Vietnamese Beef Noddle Soup

  • Recipe Submitted by on

Category: Soups

 Ingredients List

  • 14-qt pot (feeds around 8-10 hungry homies)
  • 10 lbs. of beef bones (leg/shin/oxtail bones - more marrow the better)
  • beef balls or flank steak
  • 5-6" piece of cinnamon stick
  • 6 cloves
  • 8 star anise
  • 1 tblsp. of black peppercorns
  • 1 tblsp. of coriander seeds
  • spices (cinnamon stick, cloves, star anise, black peppercorns, coriander seeds)
  • 5-6" piece of ginger
  • 8-1o tblsp. fish sauce
  • 2- 2" pieces of rock candy sugar
  • 2 large onions (the softball size)
  • MSG - yes, MSG. you have to have it for this dish. Add 1/2 a tablespoon - that's all you'll need.
  • fresh rice noodles (i like the 'Kim Tar' vacuum-sealed brand with the pagoda on it)
  • fixings: bean sprouts, limes, green chili pepper, thai basil, Sriracha hot sauce and Hoisin sauce


(1) First, add the bones into your pot filled with cold water and turn heat on high. Once it boils, let it boil vigorously for another 5 minutes. This process removes impurities in the bones and creates a raft of crap. Dump the water and rinse the bones in warm water, using tongs. Set bones back into pot, and again, bring water to a vigorous boil.

(2) While the water is boiling, use some tongs and char the onions and ginger over the stove. Char it for a good 5-7 minutes so that the onion becomes soft and flavors are released. Rinse the onion under warm water to remove the charred parts. Do the same thing w/ the piece of ginger, rinse it and then take a knife and give it a good whack to release more flavor.
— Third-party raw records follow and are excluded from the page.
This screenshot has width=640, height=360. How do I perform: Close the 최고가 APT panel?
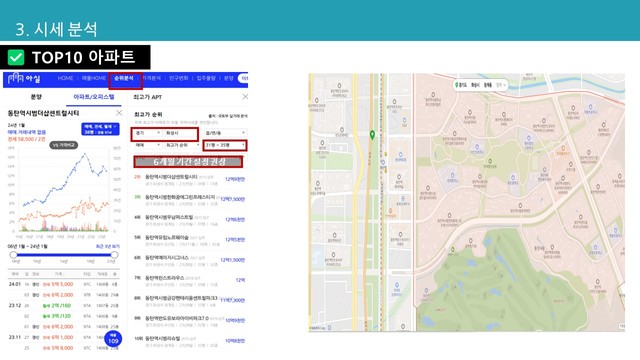(245, 97)
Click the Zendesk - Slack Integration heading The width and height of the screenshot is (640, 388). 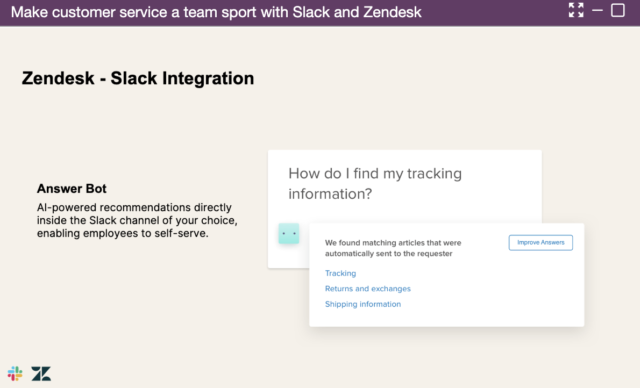(138, 78)
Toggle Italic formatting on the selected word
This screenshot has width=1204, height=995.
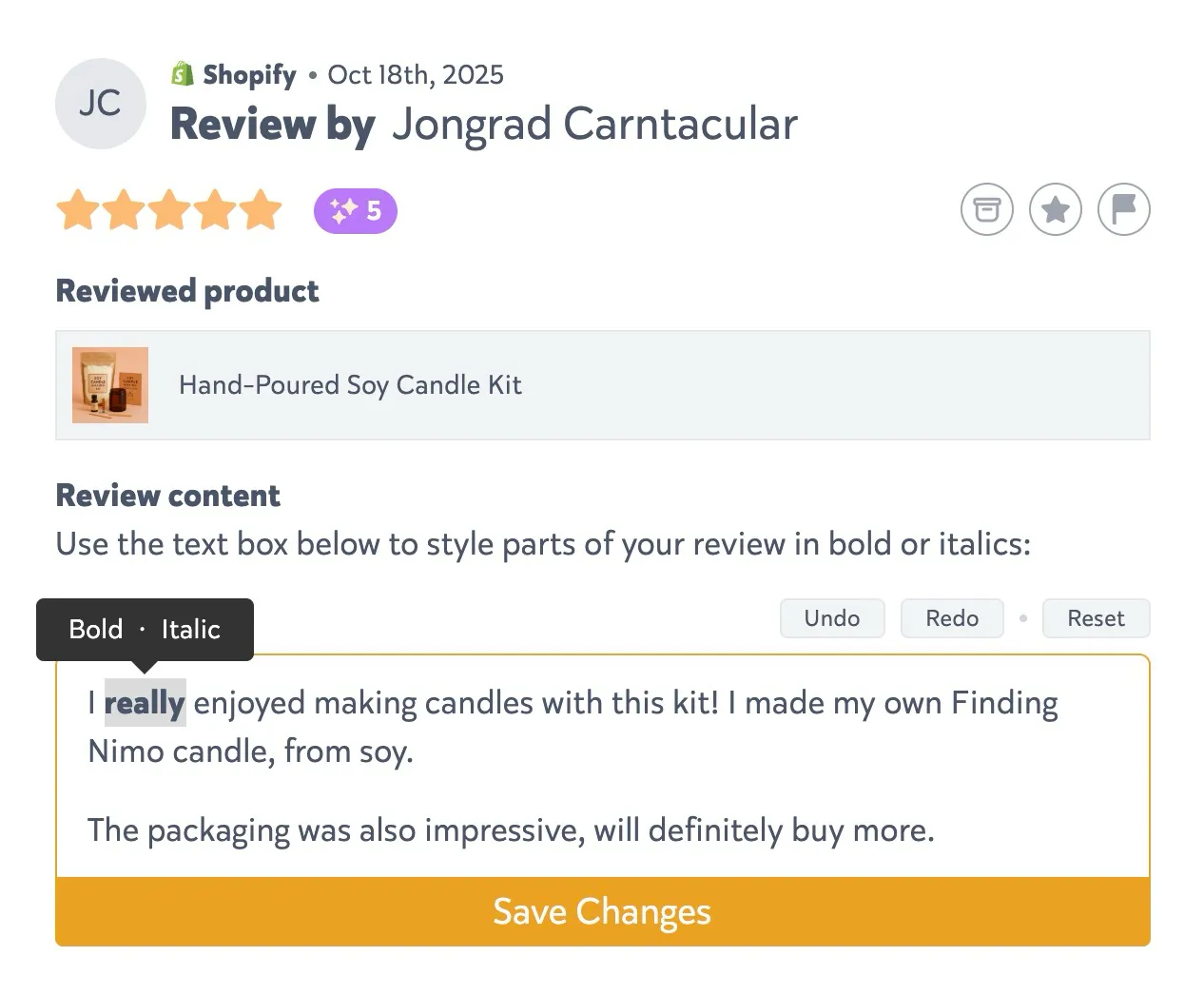point(192,629)
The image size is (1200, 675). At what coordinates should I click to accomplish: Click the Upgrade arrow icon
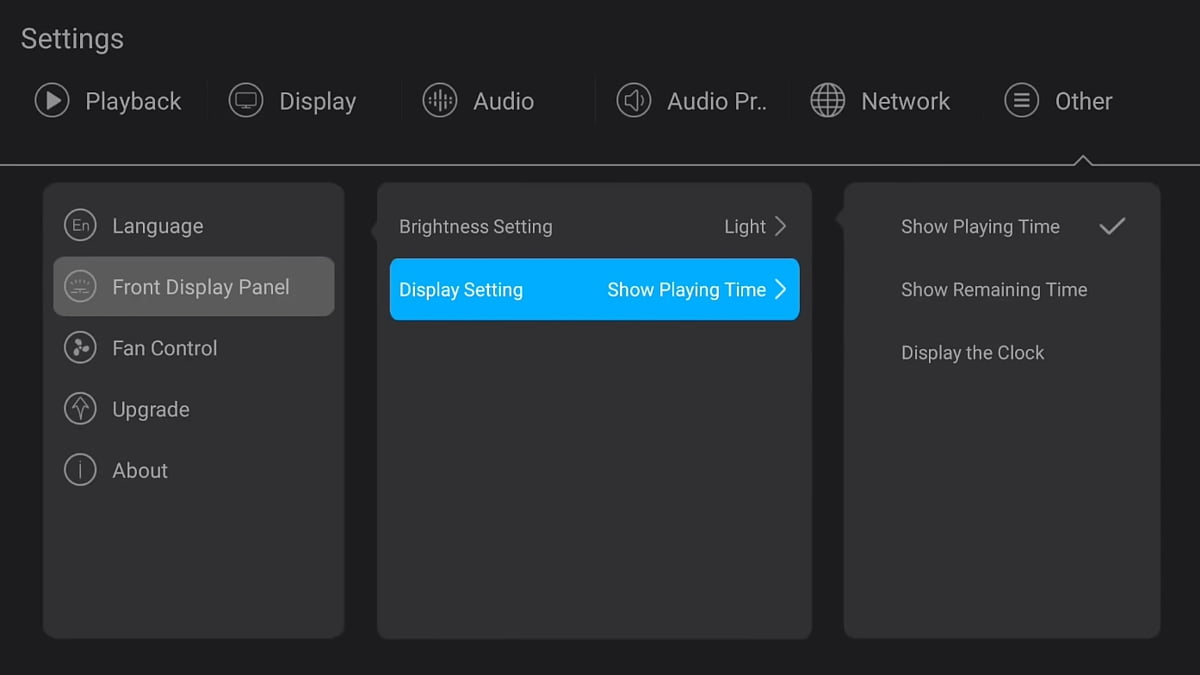[x=80, y=409]
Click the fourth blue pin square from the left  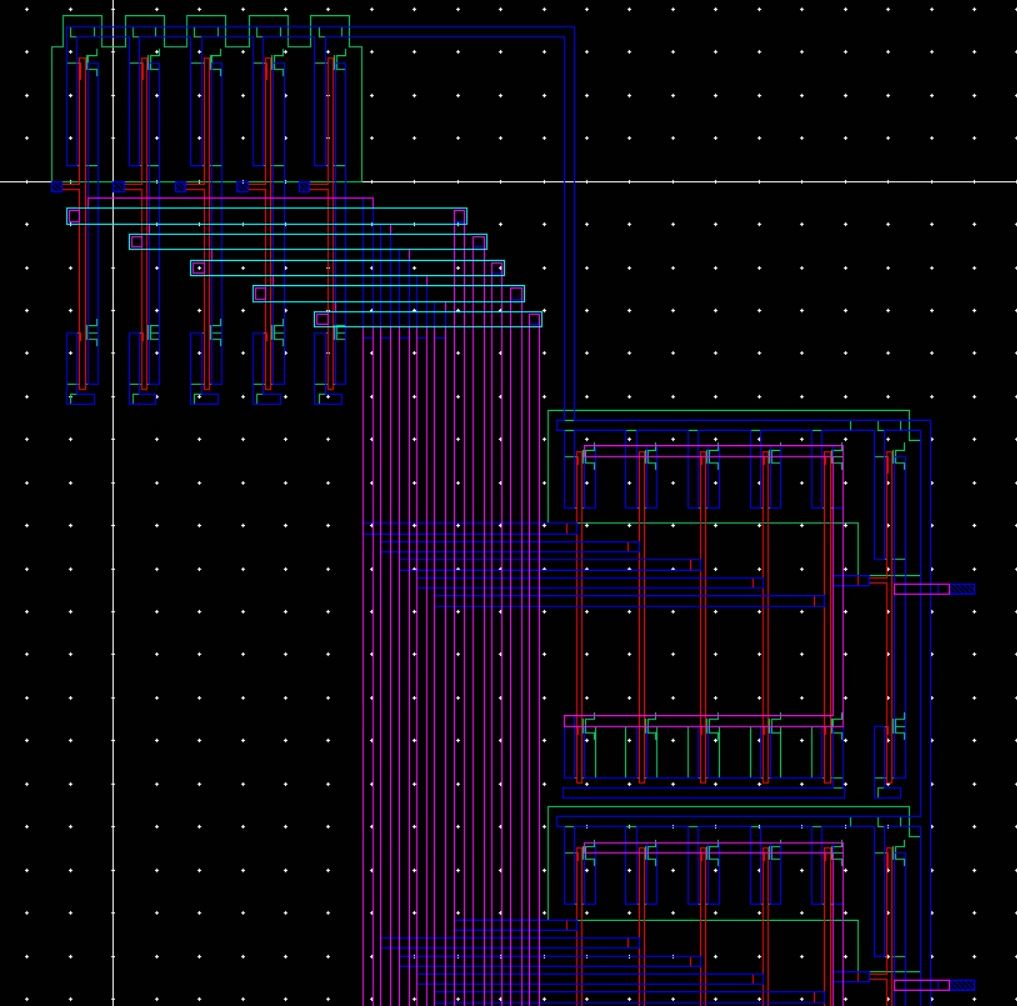coord(243,187)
(3) Once the water has reached a boil, toss in the onion, ginger, rock sugar, spices and fish sauce. Let it cook on SIMMER for at least 6 hours. Some recipes will tell you it's done in 2 hours - no way. It takes way longer than that to fully separate the marrow from the bones.

(4) After 6 hours, give it a taste and adjust accordingly. If you want it saltier, use salt and fish sauce. Sweeter, add small pieces of rock candy sugar. If it's too salty or sweet, start over by adding a little bit of water. The measurements given are for a starting ground. I found myself adding nearly double the amount of fish sauce and even more rock sugar. I even threw in a small piece of cinnamon and extra anise.

(5) Once the pho is ready, boil another pot of water. Make sure you soak your fresh pack of rice noodles in cold water for at least 15 minutes to 'wake' them up. Add the noodles to the boiling pot for no more than 8 seconds. Take it out and place in bowl.

(6) Serve with beef balls, fixings and hot/hoisin sauce.

 Share this Recipe

Recipes by Course

Recipes by Main Ingredient

Recipes by Cuisine

Recipes by Preparation

Recipes by Occasion

Recipes by Dietary

Sign Up and Create a Cookbook Today!

Please Sign in to your Account or Sign up if you are new user.

Who loves our Healthy Recipes?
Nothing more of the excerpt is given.